Location: Southwest Desert
4,166 posts, read 5,174,193 times
Reputation: 3514
Quote:
Originally Posted by anifani821 View Post
This is what I was trying to get to . . . if they are not there for you, then they were never more than casual friends/acquaintances.

I know this is not the best comparison, as losing one's spouse is such a devastating experience . . . but I am reminded of "friends" I thought my hubby and I were so close to - we had spent many many hours together attending events, eating out, going to ballgames, in and out of each other's homes . . . yet the minute he lost his executive job (downsizing) . . . everyone disappeared.
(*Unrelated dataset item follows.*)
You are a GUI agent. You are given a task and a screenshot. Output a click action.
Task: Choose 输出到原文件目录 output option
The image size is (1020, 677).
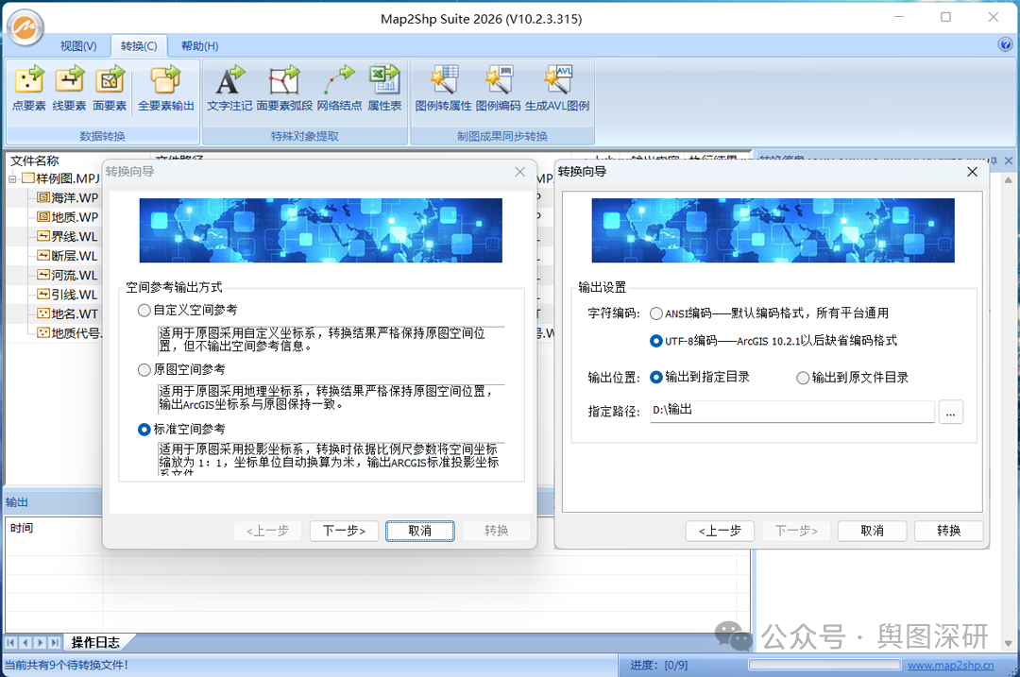pos(802,379)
Then I realized - omg - we had met all of them through his work (attorneys, CPAs, other execs in the field) . . . and what they had been interested in were the good times, the freebie tickets, the organized events . . . and not really US. Even though that is not the same as when a spouse dies, the feeling of abandonment and the AH HA moment of realization that they never really were "true friends" is similar.

Yes, you find out who is really a friend and who isn't when tragedy strikes.
Sorry that some of your (supposed) friends "bailed-out."...I think my situation might trigger "guilt" in some of my friends (at times) since they still have families...I don't want anyone to feel "guilty." And I don't want pity...When friends call, I don't want to be a "downer." But they know my situation and I'm not like their other friends who still have families "left." And this puts me in a whole other "category!" (Even though I try to be "upbeat" and I'm interested in their lives, and their families, etc.)...Maybe I serve as an example of their "worst fears." (Losing their husband and kids and being totally "all alone" in the world. Or dying themselves or ?) I'm not sure.